Sumiati bersama rombongan menyambangi Pasar Kakiyah dengan menggunakan taksi yang disopiri seorang mukimin. Lewat bantuan sang sopir, Sumiati memilih kambing yang dipajang di kandang-kandang depan lapangan dekat pintu masuk pasar Kakiyah.
"Awalnya kami dihampiri orang berbaju hijau, tapi sopirnya tawar-menawar. Kambingnya ditunjukkan, cocok nggak?" kata Sumiati. Kambing yang pertama ditunjukkan dinilainya kurang bagus. Badannya besar, tapi kurus. Kambing berikutnya dinilai Sumiati bagus. Badannya terlihat sehat dan gemuk.
Kami bertemu Sumiati ketika ia sedang bertransaksi soal harga kambing dengan lelaki hitam bertubuh jangkung tersebut. "Ini orangnya jujur. Kita beli sama orang ini aja," ujar pengemudi kami yang sudah tinggal di Makkah lebih dari 10 tahun, Samsul Arifin Abdulmanan.
Kami menuruti saran Pak Samsul untuk membeli delapan kambing ke lelaki hitam yang disebutnya orang jujur ini. Tanpa perlu ke kandang untuk melihat kambingnya, kami memercayakan pada pria hitam bertubuh tinggi ini untuk memilih kambing buat dam kami.
Selang beberapa menit kemudian, sebuah mobil bak terbuka datang dengan membawa kambing pesanan kami. Dan ternyata benar, lelaki hitam bertubuh tinggi ini bisa dipercaya. Dia membawakan kambing-kambing yang gemuk dan sehat.
Proses berlanjut ke rumah pemotongan hewan, tapi saya masih belum paham mengapa Pak Samsul berkesimpulan orang hitam bertubuh jangkung ini adalah orang jujur. Satu per satu kambing pesanan kami dibaringkan di lantai yang sudah becek oleh air bercampur darah hewan.
Kami pun bergiliran melafadzkan nama kami. Ketika saya melafadzkan nama saya, seketika itu pula pria hitam bertubuh jangkung itu menyembelih hewan dam saya sambil memekikkan kalimat, "Bismillahi Allahu Akbar."
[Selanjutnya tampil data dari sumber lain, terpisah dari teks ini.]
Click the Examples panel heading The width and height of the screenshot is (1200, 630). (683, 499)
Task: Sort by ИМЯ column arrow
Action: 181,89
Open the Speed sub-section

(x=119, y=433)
Proses pembayaran dam sesingkat itu, secepat pisau tajam si pria hitam bertubuh jangkung itu memotong leher kambing dam saya. Namun, saya masih bertanya-tanya mengapa pria berkulit hitam bertubuh jangkung ini disebut jujur.
Jawaban akhirnya terkuak. Ternyata Sumiati sempat ingin memberi uang untuk ongkos penyembelihan di luar harga kambing yang 250 riyal (Rp 879 ribu) tersebut. Tetapi, lelaki hitam bertubuh tinggi itu menolaknya. "Ada tukang jagal yang meminta ongkos potong sebesar 20 riyal sampai 30 riyal (Rp 70 ribu-Rp 100 ribu)," ungkap Pak Samsul.
Lelaki hitam bertubuh jangkung ini sebetulnya bisa meraih keuntungan besar jika meminta ongkos potong tiap satu ekor kambing. Maklum, dalam satu hari, dia bisa memotong ratusan kambing ketika musim haji tiba. Jika seratus ekor kambing saja, dia bisa mendapatkan 2.000 riyal (Rp 7 juta) dalam sehari.
Namun, lelaki hitam bertubuh jangkung yang diketahui bernama Abul Kalam ini memilih keuntungan yang lebih besar lagi, yakni balasan pahala dari Allah SWT. "Saya mau beribadah di sini. Ini daging untuk orang miskin. Saya tak mau mengambil dari jamaah haji. Saya takut kepada Allah," kata Abul.
Bau kambing masih tercium ketika kami pulang ke pemondokan di sekitar Syisah. Hari itu kami tidak hanya belajar proses bayar dam di pasar kambing Kakiyah, tetapi juga mendapatkan pelajaran kejujuran dari seorang manusia berkulit hitam.